### What the exercise asks
Copy out each line of the data holding "agent".
───── Data shown ─────
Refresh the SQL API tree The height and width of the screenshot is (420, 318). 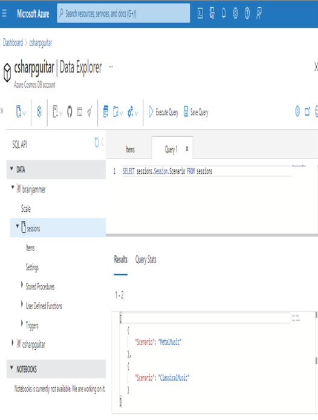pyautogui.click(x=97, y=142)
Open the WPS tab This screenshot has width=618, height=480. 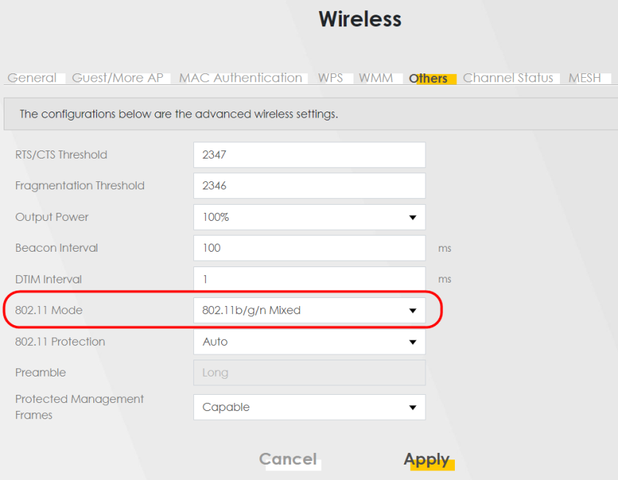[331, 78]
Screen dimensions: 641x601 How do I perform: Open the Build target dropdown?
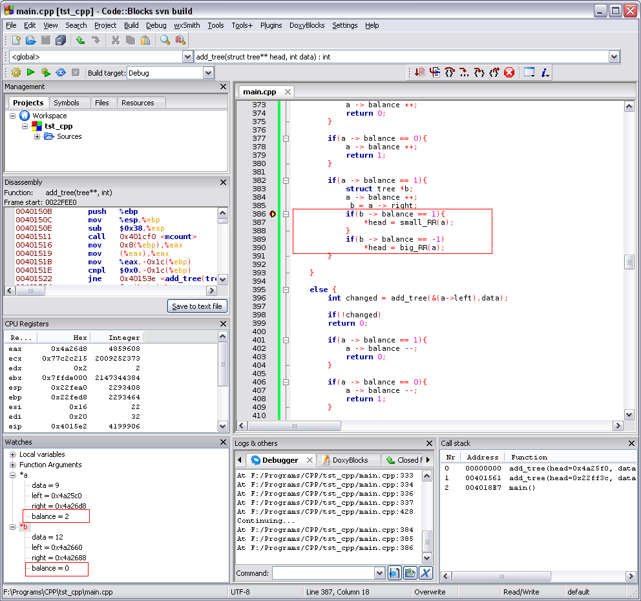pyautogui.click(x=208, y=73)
─────
───── Data shown ─────
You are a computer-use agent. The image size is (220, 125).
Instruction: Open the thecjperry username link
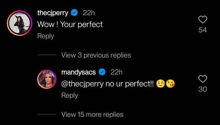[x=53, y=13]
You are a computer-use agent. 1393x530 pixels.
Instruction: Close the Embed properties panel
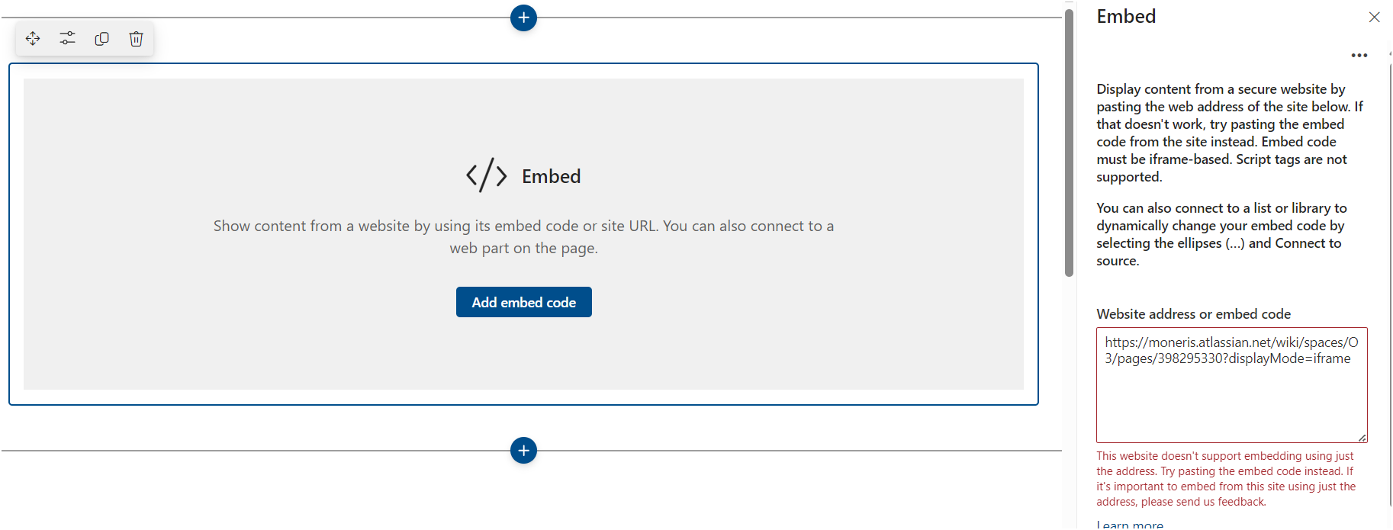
─────
### Output for this task
You are a computer-use agent. The image size is (220, 125).
You are a computer-use agent. 1393x530 pixels.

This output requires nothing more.